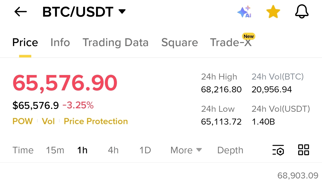Tap the Price Protection tag
This screenshot has width=322, height=181.
point(96,121)
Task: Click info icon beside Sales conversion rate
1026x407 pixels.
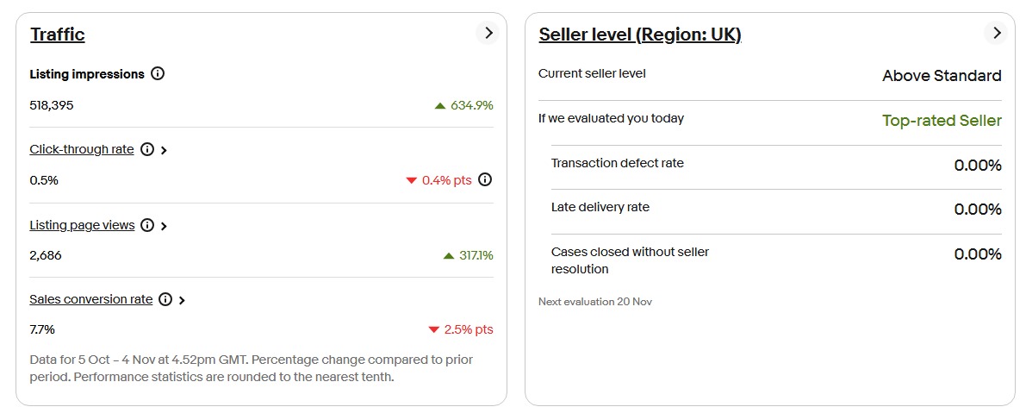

☆ ☆ ☆ ☆

→ **WHAT IS EXPECTED**
The expected output is the lines from the line that contains "Task: Click info" through the last line of the material, reproduced exactly, with both ends present and pictures absent.

→ **SOLUTION FOR THIS PROBLEM**
Task: Click info icon beside Sales conversion rate
1026x407 pixels.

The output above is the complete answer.